Alrosa Could Start Work on New Mir Mine
May 05, 26
(IDEX Online) - Alrosa says it could start work next year on Mir-Deep, as a successor to the ill-fate Mir, which closed after the 2017 flooding disaster that claimed eight lives.
The Russian miner said it was ready to bring forward implementation of the construction phase of the project (costed in 2024 at over $1.5 billion) based on the economic situation and a decrease in the cost of borrowed funds.
Mir-Deep (Mir‑Gluboky in Russian) will be built at the same site as the original Mir, in eastern Siberia, and involves sinking new shafts to reach deeper reserves, below the accident zone but within the same geological structure.
Mir opened in 1957 as the first diamond mine in what was then the USSR. It had been producing 3.8m carats before it closed - around a tenth of Alrosa's total production. The catastrophic flood destroyed the mine, its workings and machinery.
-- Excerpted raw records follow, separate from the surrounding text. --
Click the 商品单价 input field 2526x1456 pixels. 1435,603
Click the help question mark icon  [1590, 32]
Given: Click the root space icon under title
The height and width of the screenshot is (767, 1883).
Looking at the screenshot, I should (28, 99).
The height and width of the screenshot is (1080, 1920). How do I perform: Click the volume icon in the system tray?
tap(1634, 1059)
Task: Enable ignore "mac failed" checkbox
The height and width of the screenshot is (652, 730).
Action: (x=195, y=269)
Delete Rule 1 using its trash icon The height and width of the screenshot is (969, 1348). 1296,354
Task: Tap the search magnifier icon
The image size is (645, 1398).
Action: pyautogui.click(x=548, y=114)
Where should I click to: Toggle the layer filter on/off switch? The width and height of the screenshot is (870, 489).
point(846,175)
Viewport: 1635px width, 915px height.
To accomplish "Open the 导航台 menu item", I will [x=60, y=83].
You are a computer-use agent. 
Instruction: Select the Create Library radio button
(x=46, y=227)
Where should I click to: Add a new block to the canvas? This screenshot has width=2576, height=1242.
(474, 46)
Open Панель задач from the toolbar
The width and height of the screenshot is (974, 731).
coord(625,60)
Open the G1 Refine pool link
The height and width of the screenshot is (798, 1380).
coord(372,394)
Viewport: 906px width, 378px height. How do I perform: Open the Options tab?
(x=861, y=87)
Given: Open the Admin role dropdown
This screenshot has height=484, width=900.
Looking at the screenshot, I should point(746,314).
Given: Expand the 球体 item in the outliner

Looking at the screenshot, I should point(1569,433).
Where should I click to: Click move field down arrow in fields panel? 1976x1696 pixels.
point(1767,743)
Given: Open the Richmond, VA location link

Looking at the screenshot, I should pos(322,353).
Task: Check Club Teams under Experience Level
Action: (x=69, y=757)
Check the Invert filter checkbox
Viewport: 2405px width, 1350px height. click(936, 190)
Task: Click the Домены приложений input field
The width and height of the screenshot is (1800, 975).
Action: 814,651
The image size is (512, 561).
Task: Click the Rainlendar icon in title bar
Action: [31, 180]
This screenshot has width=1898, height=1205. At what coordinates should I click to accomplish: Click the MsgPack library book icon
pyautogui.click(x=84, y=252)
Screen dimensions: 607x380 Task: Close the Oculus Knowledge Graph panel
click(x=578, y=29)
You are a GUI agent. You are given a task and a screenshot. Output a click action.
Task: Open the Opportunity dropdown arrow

In an update on 28 April, Pavel Marinychev, Alrosa's CEO (pictured), said preparatory work, which began in 2023, had been completed and that Russia's Main State Expert Review (Glavgosexpertiza) had approved the mining of some reserves at the mine.
Back in September 2023 he said reserves of 173.5 million carats had been identified at the new mine. A more recent report by The State Commission on Reserves put the figure at around 200 million.